If you have just completed reading the entire Bible in one year, congratulations. What an incredible accomplishment! No doubt you are a very different person today than you were a year ago. The Bible causes us to “be transformed by the renewal of our minds.” Yet this is not the end of the journey; the Bible promises to give us the Word and the words for the year to come.

What passages and portions of Scripture that spoke to us most clearly in 2023 may be different in 2024? For us, we just learned that our daughter’s cancer has returned. After 15 years and four remissions, we are facing another uncertain future.

This means we are gravitating toward different parts of the Bible than last year. We have returned to the Psalms of lament, such as Psalm 22, 69 and 130, which give us words to express our grief. We search for the healing stories, where Jesus is more powerful than any disease. We focus on passages about the power of prayer, seeking to apply these to our own struggles. Above all, we look for words of hope, comfort, peace, joy and love.
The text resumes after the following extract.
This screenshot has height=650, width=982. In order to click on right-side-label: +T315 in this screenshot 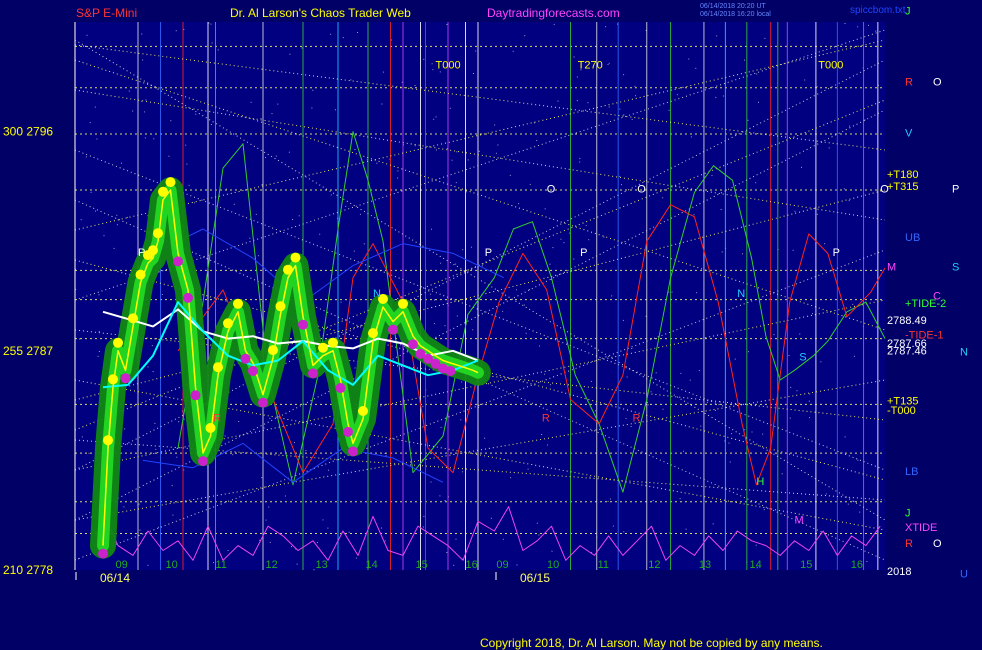, I will do `click(903, 187)`.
Genesis 1-4 are full of God’s intentions for us and for the world. “In the beginning” God will eventually lead us to the affirmation “in the end, God.” We were created in the image and likeness of God, and nothing can separate us from the love of God in Christ Jesus. Not even cancer.

Questions for reflection: 

  1. Where did you see God most clearly during the past Christmas season?
  2. What passages will you be searching for this coming year?
  3. Where do you see the best examples of God as creator?